00:1c.0 PCI bridge: Intel Corporation Sunrise Point-LP PCI Express Root Port #1 (rev f1)
00:1c.4 PCI bridge: Intel Corporation Sunrise Point-LP PCI Express Root Port #5 (rev f1)
00:1c.5 PCI bridge: Intel Corporation Sunrise Point-LP PCI Express Root Port #6 (rev f1)
00:1d.0 PCI bridge: Intel Corporation Sunrise Point-LP PCI Express Root Port #9 (rev f1)

Commands sudo lspci -v and sudo lspci -v give me some more info. I see no difference between this bridge and the three others. There is this line:
Interrupt: pin A routed to IRQ 123
that mentions the same interrupt number I also saw in the process name in top, the process reporting program: irq/123-aerdrv.

If perhaps Hewlett-Packard could have fixed the problem, by a firmware update or some­thing, it seems they don’t even try. They don’t take the problem seriously. In an HP Community forum, I found this reaction by an HP employee nicknamed A4Apollo. Quote:

HP does not support dual boot options unless the unit has been shipped with two operating systems.

--- DATA SEGMENT ---
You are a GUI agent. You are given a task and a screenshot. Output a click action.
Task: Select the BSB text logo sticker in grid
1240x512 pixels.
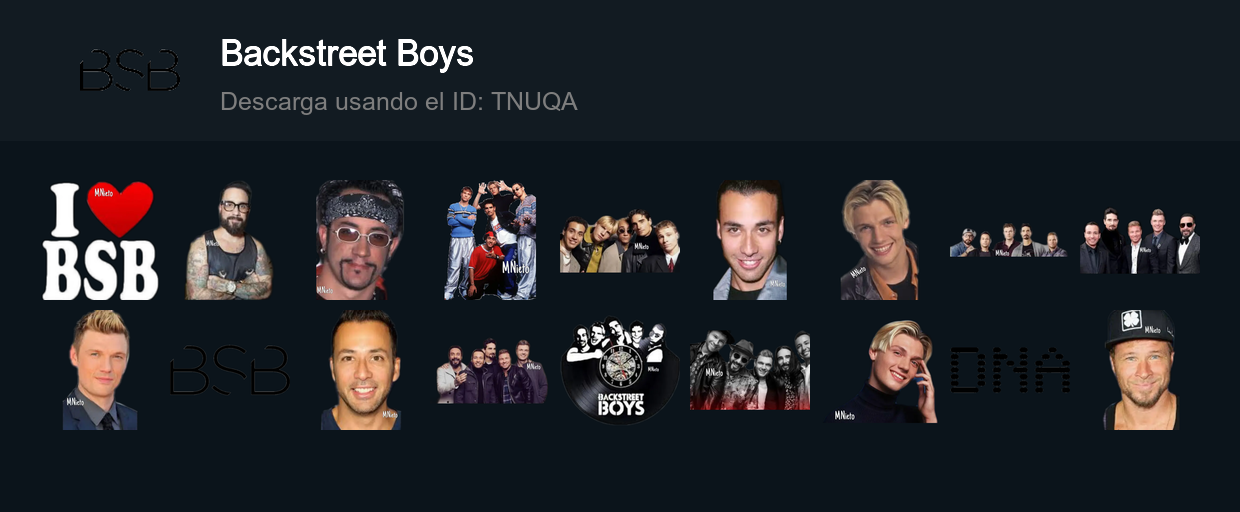click(230, 370)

--- WORK INSTRUCTIONS ---
1 - Reproduce the PCI bridge text word for word, beginning with "If perhaps Hewlett-Packard" and ending after "two operating systems.".
2 - Pick up the PCI bridge text after its last sentence and keep writing.

--- ANSWERS TO THE EXERCISES ---
1 -
If perhaps Hewlett-Packard could have fixed the problem, by a firmware update or some­thing, it seems they don’t even try. They don’t take the problem seriously. In an HP Community forum, I found this reaction by an HP employee nicknamed A4Apollo. Quote:

HP does not support dual boot options unless the unit has been shipped with two operating systems.

2 -
   
You have to contact Linux support for more assistance.

Solution (phase 2)

Various places on the internet can be found where solutions are described, (like here, for example) basically variants of the same thing. Not really solutions maybe, but work­arounds. Those helped me in the past. They didn’t help me this time. But see the next chapter. So I deliberately numbered that one number 1, because chronologically, I had to apply that first. But I learned about it last.

Those solutions I found on the internet entail that you edit the file /etc/default/grub . Where there is a line like:
GRUB_CMDLINE_LINUX_DEFAULT="quiet splash"
you change it to:
GRUB_CMDLINE_LINUX_DEFAULT="quiet splash pci=noaer"
Or if it isn’t there, add it. Then you run update-grub (which is sometimes called update-grub2; and Alpine Linux doesn’t have this), which, using grub-mkconfig and os-prober, generates a new /boot/grub/grub.cfg. That controls the menu that the grub bootloader presents to the user, and the parameter pci=noaer will be passed to the Linux kernel.

This setting noaer means ‘No Advanced Error Reporting’. It doesn’t really solve the problem, the errors (which are automatically corrected) are still happening, only they are no longer reported, so no longer logged, and no disk space is eaten up.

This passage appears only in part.